— Task instructions —
[1] In the post on linear approximate groups, where was the announcement submitted?
[2] Reproduce the part of the post on linear approximate groups that begins with the words containing "Emmanuel Breuillard, Ben" and ends with "Electronic Research Announcements.".

— Text passage —
>>>>
Emmanuel Breuillard, Ben Green, and I have just uploaded to the arXiv our announcement “Linear approximate groups“, submitted to Electronic Research Announcements.

The main result is a step towards the classification of {K}-approximate groups, in the specific setting of simple and semisimple Lie groups (with some partial results for more general Lie groups). For {K \geq 1}, define a {K}-approximate group to be a finite subset {A} of a group {G} which is a symmetric neighbourhood of the origin (thus {1 \in A} and {A^{-1} := \{a^{-1}: a \in A \}} is equal to {A}), and such that the product set {A \cdot A} is covered by {K} left-translates (or equivalently, {K} right-translates) of {A}. For {K=1}, this is the same concept as a finite subgroup of {G}, but for larger values of {K}, one also gets some interesting objects which are close to, but not exactly groups, such as geometric progressions {\{ g^n: -N \leq n \leq N \}} for some {g \in G} and {N \geq 1}.
<<<<
— Data shown —
>>>>
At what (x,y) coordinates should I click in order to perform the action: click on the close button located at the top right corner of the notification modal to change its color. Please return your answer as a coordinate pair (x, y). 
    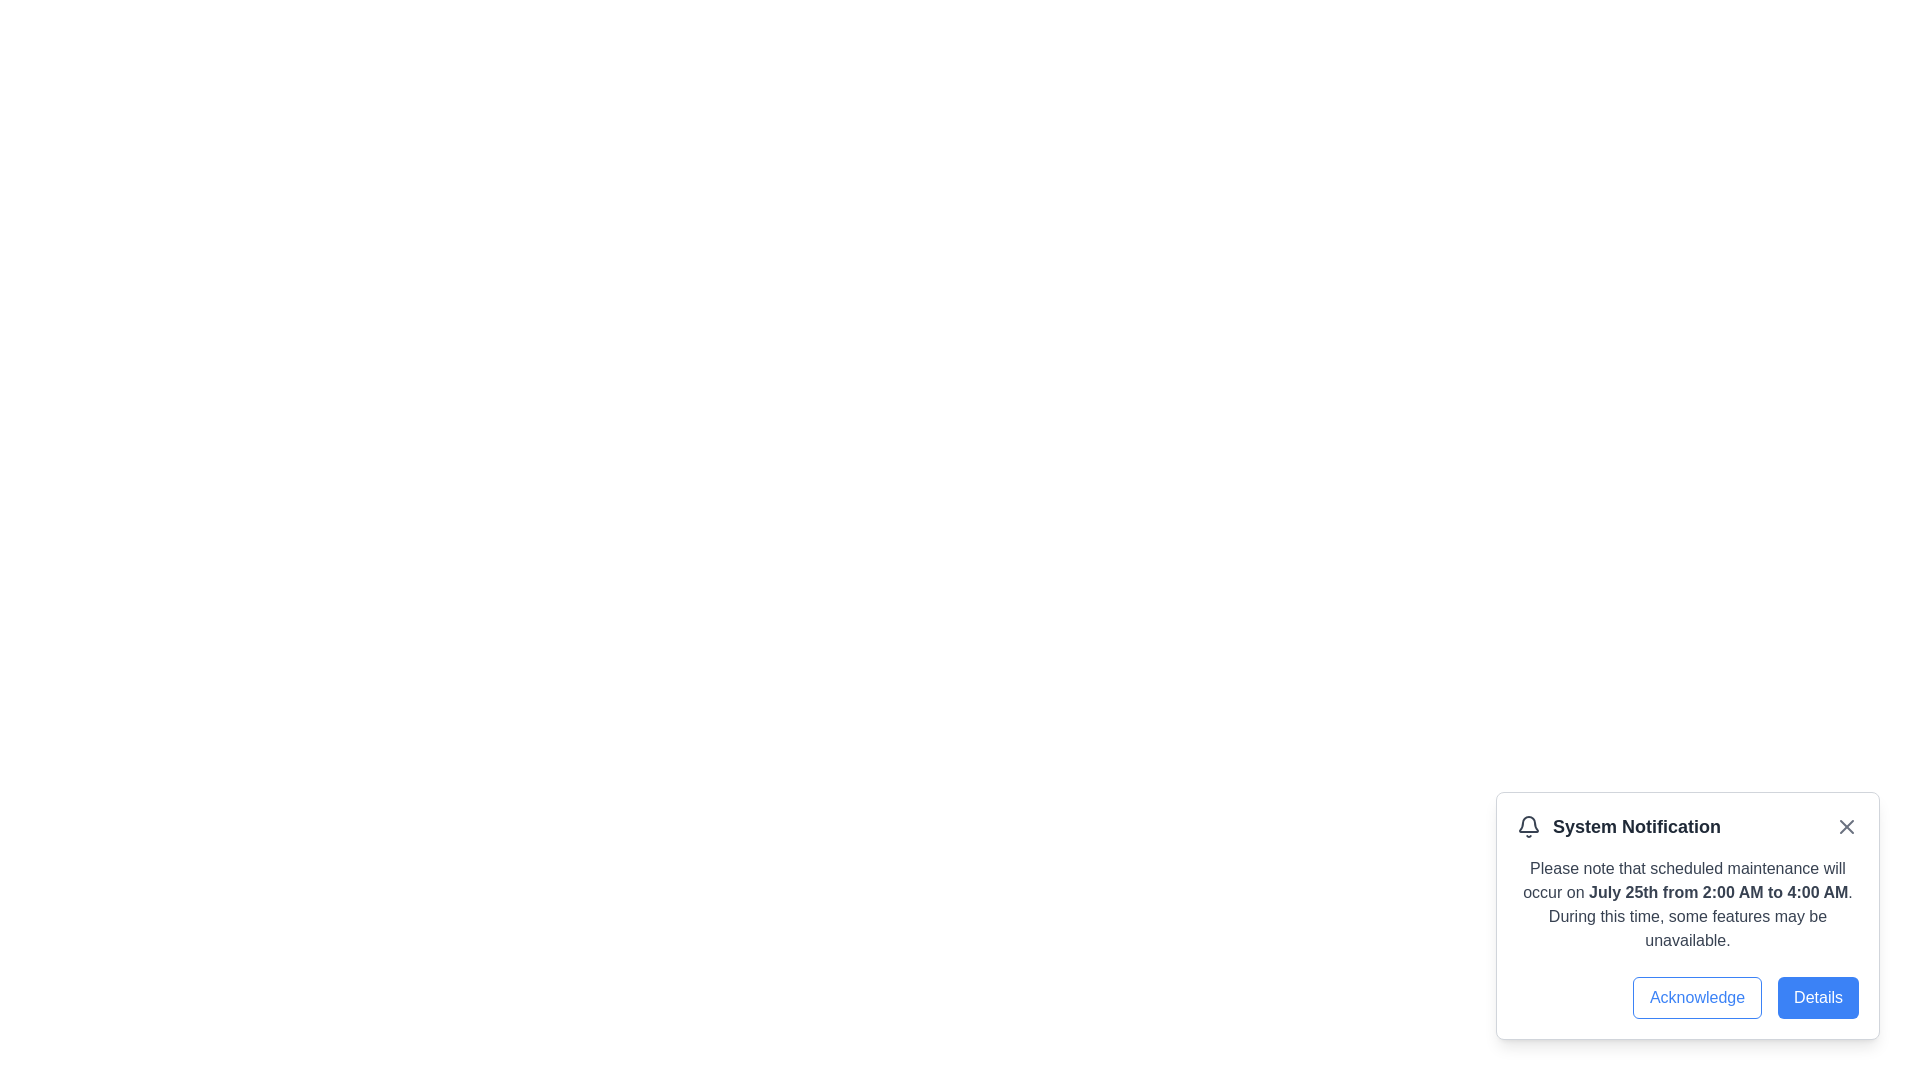
    Looking at the image, I should click on (1846, 826).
<<<<
— Solutions per task —
[1] Electronic Research Announcements

[2]
Emmanuel Breuillard, Ben Green, and I have just uploaded to the arXiv our announcement “Linear approximate groups“, submitted to Electronic Research Announcements.